Quip: Rethinking Productivity Tools at SFDC

A few months ago, Salesforce.com purchased team productivity tool Quip.  This month’s  Dreamforce show was SFDC’s first opportunity to broadly promote Quip and their vision of productivity tools.  Quip’s mission is to “change the way people work together,” according to Quip CEO Bret Taylor.  Unfortunately, “the way that all of our teams work has completely shifted over the past decade, but the tools we use at work just haven’t kept up.”

The “path forward” is away from email attachments, meetings, and continuous monitoring of email inboxes.  Taylor was the CTO at Facebook when it transformed from a browser platform to a mobile first platform.  As this transformation took place, he realized that Facebook users were enjoying cutting edge apps running on a mobile phone while the state of the art inside the company was working with 8 ½ x 11 virtual documents and attaching them to email.  When founding Quip, he threw out the “preconceived notions” around productivity software and asked “what would productivity software look like in a decade if you were to start from scratch” if you designed it around mobility and communication?
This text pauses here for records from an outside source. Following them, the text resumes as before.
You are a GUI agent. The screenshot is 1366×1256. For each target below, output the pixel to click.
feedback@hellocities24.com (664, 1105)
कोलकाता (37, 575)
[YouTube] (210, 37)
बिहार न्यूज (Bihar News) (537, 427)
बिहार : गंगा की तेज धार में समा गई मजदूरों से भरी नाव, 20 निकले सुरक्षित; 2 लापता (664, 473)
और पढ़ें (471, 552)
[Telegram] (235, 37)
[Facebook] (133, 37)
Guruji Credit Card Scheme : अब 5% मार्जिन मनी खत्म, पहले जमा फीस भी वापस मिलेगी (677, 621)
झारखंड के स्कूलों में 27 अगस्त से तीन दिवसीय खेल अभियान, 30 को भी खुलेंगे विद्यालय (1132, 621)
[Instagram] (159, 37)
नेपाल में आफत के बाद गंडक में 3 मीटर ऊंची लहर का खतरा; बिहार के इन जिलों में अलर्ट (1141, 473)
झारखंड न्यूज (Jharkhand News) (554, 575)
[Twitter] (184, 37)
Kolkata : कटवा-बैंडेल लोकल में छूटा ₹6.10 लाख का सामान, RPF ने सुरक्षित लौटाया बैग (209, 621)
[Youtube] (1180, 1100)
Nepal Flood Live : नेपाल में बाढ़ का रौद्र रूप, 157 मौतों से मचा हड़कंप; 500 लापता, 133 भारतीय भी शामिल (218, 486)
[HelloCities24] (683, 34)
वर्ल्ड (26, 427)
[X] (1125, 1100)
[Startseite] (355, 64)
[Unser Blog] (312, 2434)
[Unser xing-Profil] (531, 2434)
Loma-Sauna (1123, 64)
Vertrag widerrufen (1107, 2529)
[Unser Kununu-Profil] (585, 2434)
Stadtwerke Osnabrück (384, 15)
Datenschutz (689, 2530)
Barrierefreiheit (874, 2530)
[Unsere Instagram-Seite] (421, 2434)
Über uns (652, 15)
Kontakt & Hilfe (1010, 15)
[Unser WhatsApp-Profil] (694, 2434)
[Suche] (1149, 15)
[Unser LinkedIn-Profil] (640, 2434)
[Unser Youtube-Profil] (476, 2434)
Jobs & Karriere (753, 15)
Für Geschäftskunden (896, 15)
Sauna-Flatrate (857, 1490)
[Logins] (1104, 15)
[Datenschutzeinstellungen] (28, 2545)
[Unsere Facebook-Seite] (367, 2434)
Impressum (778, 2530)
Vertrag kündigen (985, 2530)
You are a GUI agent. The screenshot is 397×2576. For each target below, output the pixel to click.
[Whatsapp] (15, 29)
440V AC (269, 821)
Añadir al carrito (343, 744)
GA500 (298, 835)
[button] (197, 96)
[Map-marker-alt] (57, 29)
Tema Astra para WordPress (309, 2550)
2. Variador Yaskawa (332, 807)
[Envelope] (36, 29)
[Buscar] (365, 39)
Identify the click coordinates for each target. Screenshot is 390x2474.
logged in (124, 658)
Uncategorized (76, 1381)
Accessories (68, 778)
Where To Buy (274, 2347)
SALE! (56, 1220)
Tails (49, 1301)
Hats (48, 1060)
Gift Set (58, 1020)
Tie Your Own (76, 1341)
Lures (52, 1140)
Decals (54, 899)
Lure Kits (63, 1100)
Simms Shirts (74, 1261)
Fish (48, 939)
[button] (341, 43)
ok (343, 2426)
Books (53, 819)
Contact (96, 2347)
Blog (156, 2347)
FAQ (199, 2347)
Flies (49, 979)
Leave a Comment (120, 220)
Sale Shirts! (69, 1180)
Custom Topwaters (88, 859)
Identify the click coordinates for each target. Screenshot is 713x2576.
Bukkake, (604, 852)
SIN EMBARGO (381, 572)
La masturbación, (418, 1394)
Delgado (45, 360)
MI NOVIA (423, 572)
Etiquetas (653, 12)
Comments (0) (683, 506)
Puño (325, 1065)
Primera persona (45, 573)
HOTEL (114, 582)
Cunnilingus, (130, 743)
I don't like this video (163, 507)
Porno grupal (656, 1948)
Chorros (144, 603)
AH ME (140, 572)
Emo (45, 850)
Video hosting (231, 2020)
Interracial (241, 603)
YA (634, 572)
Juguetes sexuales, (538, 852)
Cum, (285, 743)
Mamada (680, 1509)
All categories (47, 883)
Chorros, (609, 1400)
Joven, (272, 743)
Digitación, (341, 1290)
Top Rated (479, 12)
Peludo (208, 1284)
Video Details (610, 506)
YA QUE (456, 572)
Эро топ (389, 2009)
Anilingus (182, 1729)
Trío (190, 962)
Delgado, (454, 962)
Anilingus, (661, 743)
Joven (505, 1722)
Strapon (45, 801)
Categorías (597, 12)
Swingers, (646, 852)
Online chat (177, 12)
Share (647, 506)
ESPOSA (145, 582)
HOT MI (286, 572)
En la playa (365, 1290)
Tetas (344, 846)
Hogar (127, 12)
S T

One of the problems with building such a tool was that productivity has been defined by Microsoft and its Office Suite and has been framed by this unitary vision for decades.  They concluded that the goal of productivity tools was to “enhance communications.”  Thus, typewriters let anyone set copy and photocopiers let anyone run a printing press.  Likewise, the Office Suite digitized communication tools that already existed (e.g. typed documents to Word, overhead slides to PowerPoint, calculators to Excel).  Email then made it easier to attach virtual documents and transmit them globally in milliseconds.

But with the smartphone, productivity has failed to keep up.  Users have shifted to thumb typing emails on their phone instead of using productivity tools.  “All of us have willingly given up thirty years of R&D in the word processor to thumb type emails for one simple reason: it’s more important that the recipient of what you’re writing can click reply than that you have footnotes or fonts.  Communication is the most important feature of productivity and that’s why communication is the foundation of Quip.”

The goal of Quip was to avoid email entirely, otherwise they would simply be creating another attachment file type.  “Quip combines communication and writing in a single integrated product experience so you can work and communicate with your team without going back to our email inbox.”

Quip allows multiple simultaneous editors on any device with a chat thread attached to each document,” said Taylor.  “In Quip, that forty-email chain in making a decision is a shared document with a state of the decision right there for everyone to see.  And all the conversation that went into that decision is attached to it.”

Quip is based on four key values:

  1. Quip is built for teams with every feature “designed to move teamwork forward faster.”
  2. Quip was designed mobile-first.  While not all documents will be created on phones, they all will work on phones.  “With Quip, you can truly run your company from your phone.”
  3. Quip is deeply integrated with the Salesforce productivity cloud.  A Lightning module allows Quip documents to be embedded within SFDC records so that “all of the spreadsheets, documents, and discussions about an opportunity are attached to the opportunity itself.”  Salesforce fields can be pulled directly into documents and spreadsheets with automatic updating.
  4. Quip is collaborative.

A customer survey found that Quip reduced daily meetings by 28%, cut time to project completion by 28%, lowered email communications by 32%, and raised team communication by 43%.  The net was a 38% increase in team productivity.

A Quip document with text, spreadsheet, chart, and checklist.
A Quip document with text, spreadsheet, chart, and checklist.

Quip does not offer multiple tools, but instead provides a single app for mixing and matching checklists, spreadsheets, text, and images within a single canvas.  An integrated checklist provides a meeting notes canvas with assigned tasks via @mentions.  By tracking actions within the meeting notes, follow-up meetings are reduced.

Spreadsheets are embedded within documents such that “documents don’t need to be a separate file attachment that can live right in the context of the project you are working on.  And the data in spreadsheets isn’t trapped within a spreadsheet.  You can reference the data from spreadsheets inside of your document,” said Taylor.  “And it means that you can have an executive summary that automatically updates when the finance folks update the spreadsheet.  It’s a really connected platform.”

Quip embedded spreadsheet data updates automatically.
Quip embedded spreadsheet data updates automatically.

And because each document includes an integrated conversation, teams can work entirely within the document without returning to their email.

Quip is priced at $30 per month for a team of 5 and $10 per month for each additional person.  The Enterprise edition is priced at $25 per user per month.